In a letter to shareholders, Mohit Burman, Chairman, Dabur India, said, “Today, we have a portfolio of 23 billion rupee brands, with sales greater than INR 100 crore. The year 2022-23 saw 5 brands joining this list. In all, we now have 17 brands that are above INR 100 crore but lesser than INR 500 crore in size; 2 brands that are over INR 500 crore but less than INR 1,000 crore in size, and another 4 brands that have a turnover of more than INR 1,000 crore.”

In the previous fiscal year, as part of its inorganic growth strategy, the FMCG giant also incorporated Badshah Masala into its portfolio.

“The year also marked Dabur’s entry into the ground and blended spices category with the acquisition of 51 per cent shareholding of Badshah Masala Pvt Ltd. This acquisition is in line with Dabur’s strategic intent to expand its foods business to INR 500 crore in 3 years,” Burman stated.

In reference to the macroeconomic conditions, Burman remarked that with the alleviation of pandemic-related pressures, a new challenge emerged in the form of high inflation. This inflationary trend led to a significant rise in commodity prices, reaching multi-decade highs in various countries.

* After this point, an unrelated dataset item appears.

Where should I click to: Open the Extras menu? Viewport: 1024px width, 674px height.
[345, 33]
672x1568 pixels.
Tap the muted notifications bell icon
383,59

“The inflationary environment also took a toll on consumption patterns as consumers tightened their purse-strings and the consumer goods industry witnessed a slowdown,” he added.

“Despite an uncertain macro climate, I am confident about the resilience of Dabur’s strategy and business construct,” he added.

Anticipating decreased prices for its key commodities, the FMCG major foresees an expansion in gross margins for the ongoing fiscal year.

“This expanded gross margin will be allocated in two primary ways. Firstly, a portion will be allocated towards advertising and promotion (A&P) investments, which have experienced some moderation due to high inflation. Secondly, the remaining portion will contribute to gradual improvement of our operating margin,” Dabur India’s annual report said.